North Carolina Court of Appeals
Jun 2, 2009
197 N.C. App. 402 (N.C. Ct. App. 2009)

Opinion

No. COA08-1382.

Filed June 2, 2009.

Beaufort County Nos. 07CRS50444, 50939-40.

On writ of certiorari to review the judgments entered 22 July 2008 by Judge Cy A. Grant in Beaufort County Superior Court. Heard in the Court of Appeals 18 May 2009.

Attorney General Roy Cooper, by Assistant Attorney General Joan M. Cunningham, for the State. Richard Croutharmel, for defendant-appellant.


On 17 March 2008, defendant Jeffrey Wayne Austin ("defendant") was indicted for three counts of possession with intent to sell and deliver cocaine and one count of possession of drug paraphernalia. The three possession with intent to sell and deliver offenses occurred on 8 February 2007, 1 March 2007, 7 March 2007, and the possession of drug paraphernalia offense occurred on 8 February 2007. On 21 July 2008, defendant entered a plea of guilty to the three above-described counts of possession with intent to sell and deliver cocaine. Defendant's plea was entered pursuant to a plea agreement. In exchange for the guilty plea, the State agreed to dismiss the possession of drug paraphernalia charge and a fourth count of possession with intent to sell and deliver, which occurred on 24 March 2007. The parties also agreed that the three convictions would be consolidated into two judgments for sentencing.

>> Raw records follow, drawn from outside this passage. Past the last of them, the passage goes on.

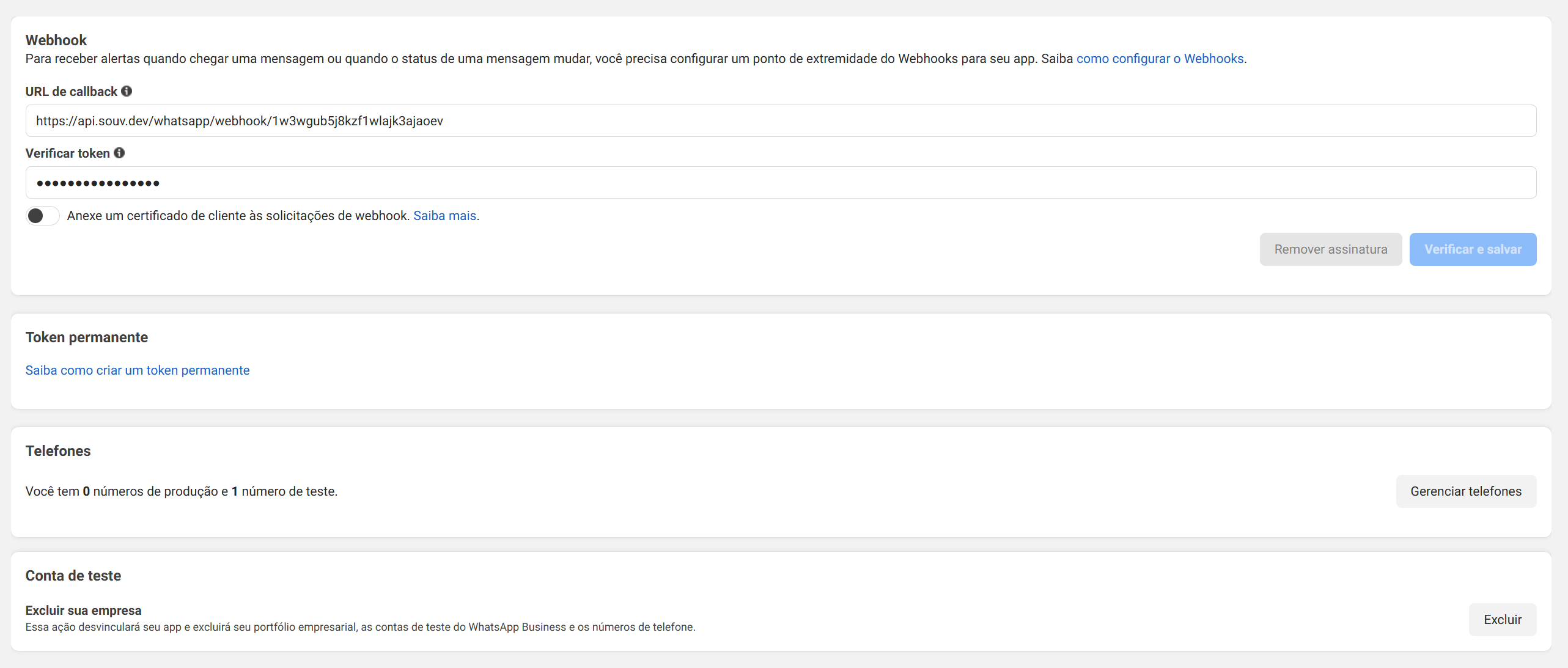Enable attaching a client certificate to webhooks
Image resolution: width=1568 pixels, height=668 pixels.
pyautogui.click(x=42, y=215)
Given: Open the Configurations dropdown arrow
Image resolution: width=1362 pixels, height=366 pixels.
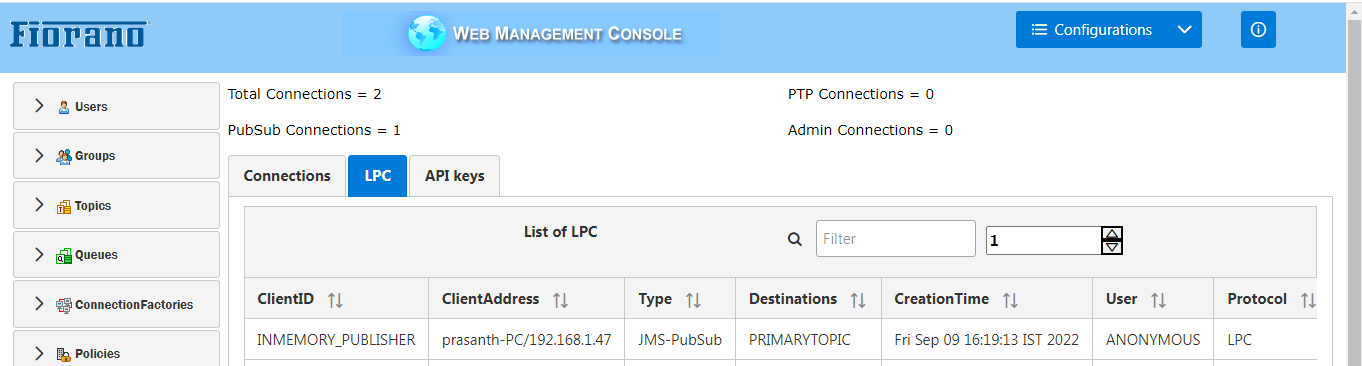Looking at the screenshot, I should click(1184, 30).
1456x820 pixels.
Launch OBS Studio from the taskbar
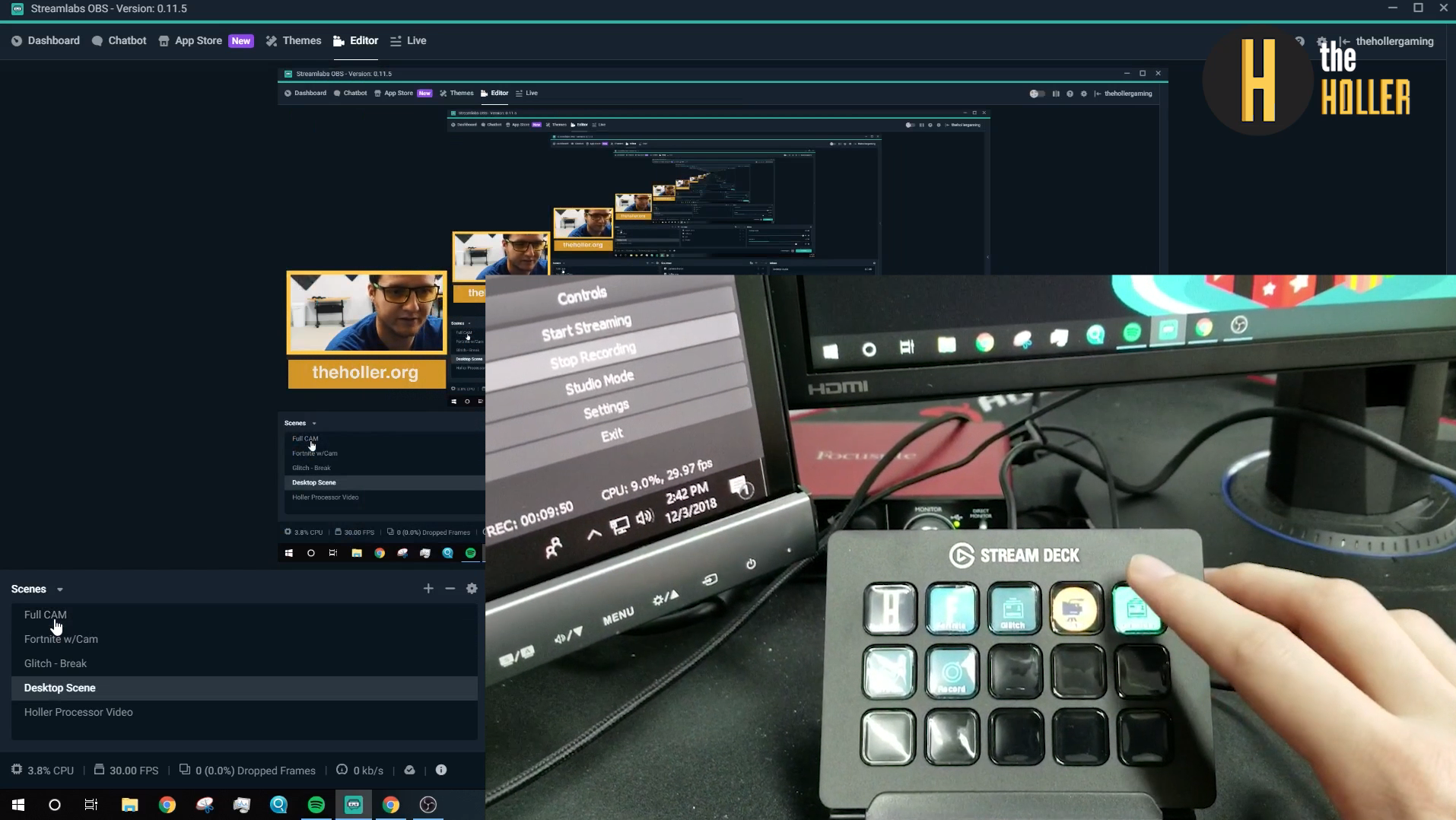(428, 804)
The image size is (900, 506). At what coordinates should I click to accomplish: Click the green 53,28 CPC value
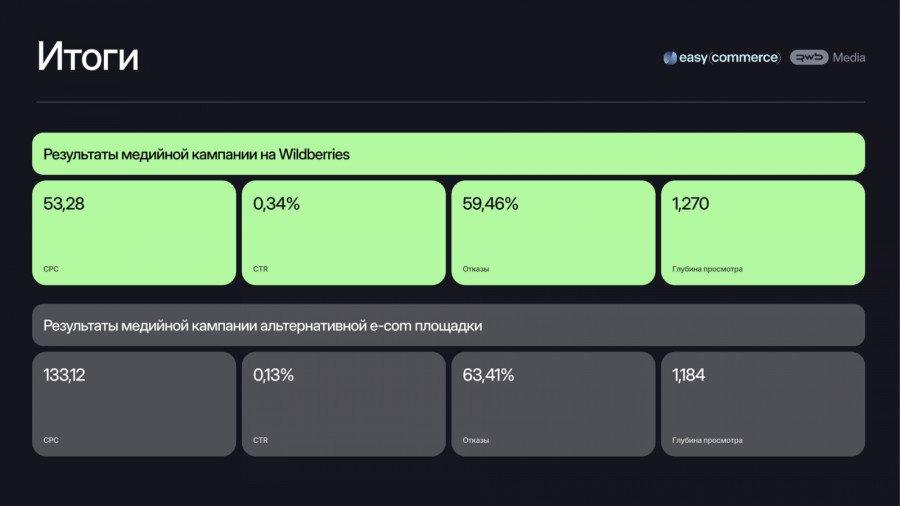click(x=63, y=204)
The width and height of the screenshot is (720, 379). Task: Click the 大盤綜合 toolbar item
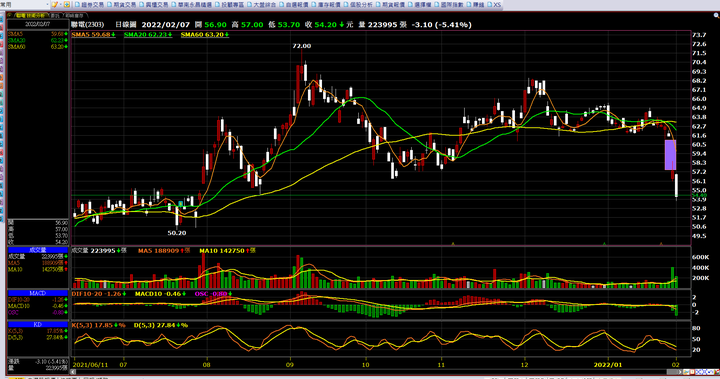(261, 5)
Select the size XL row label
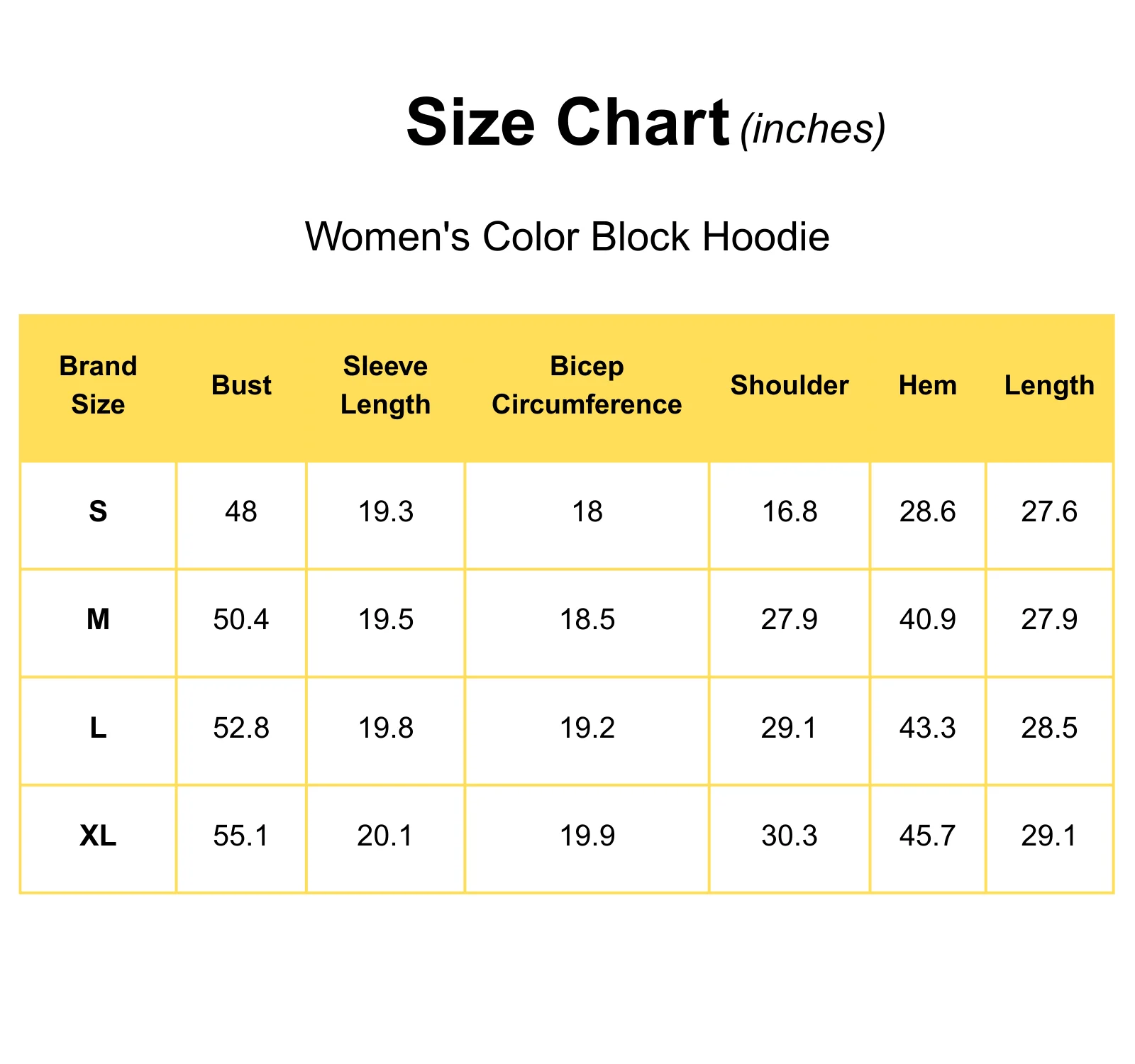 click(98, 836)
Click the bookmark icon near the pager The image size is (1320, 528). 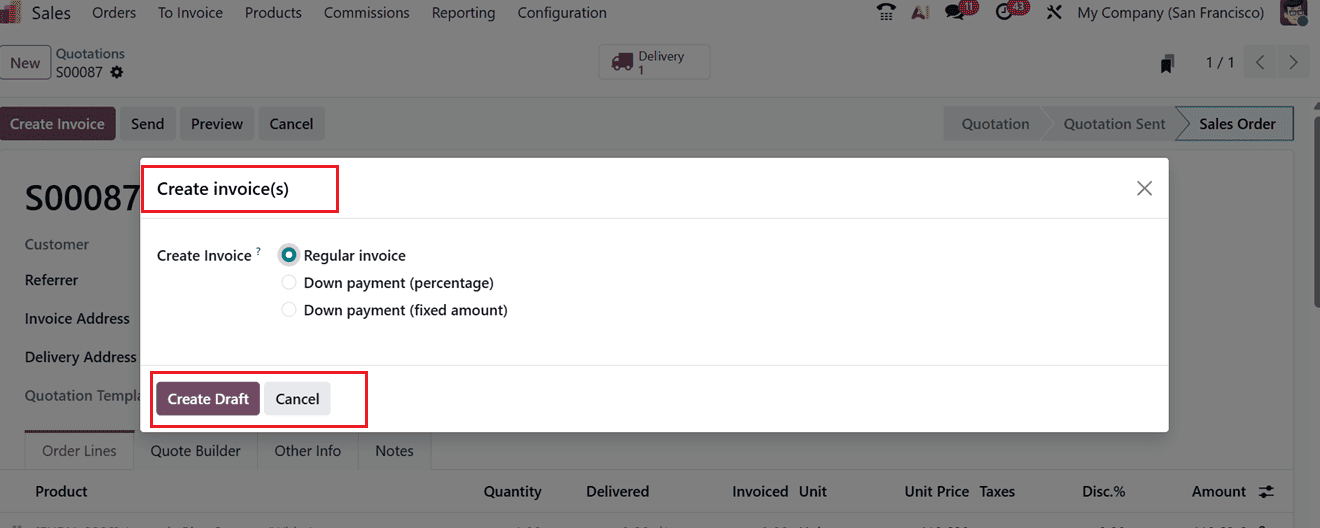pyautogui.click(x=1167, y=63)

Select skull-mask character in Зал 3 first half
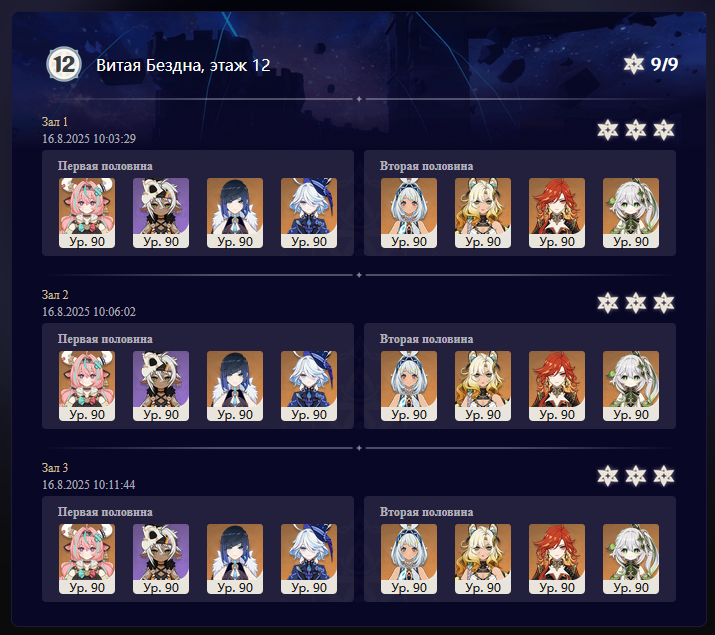click(161, 559)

Defendant signed a transcript of plea on 21 July 2008, in which he acknowledged, under oath, that he understood the nature of his charges, that he was giving up certain rights by entering a guilty plea, that the terms of the plea agreement were correct as stated, and that he was entering the plea of his own free will and fully understood what he was doing. The transcript of plea also set forth the terms of the plea agreement and listed the total maximum punishment corresponding to defendant's guilty plea as 90 months.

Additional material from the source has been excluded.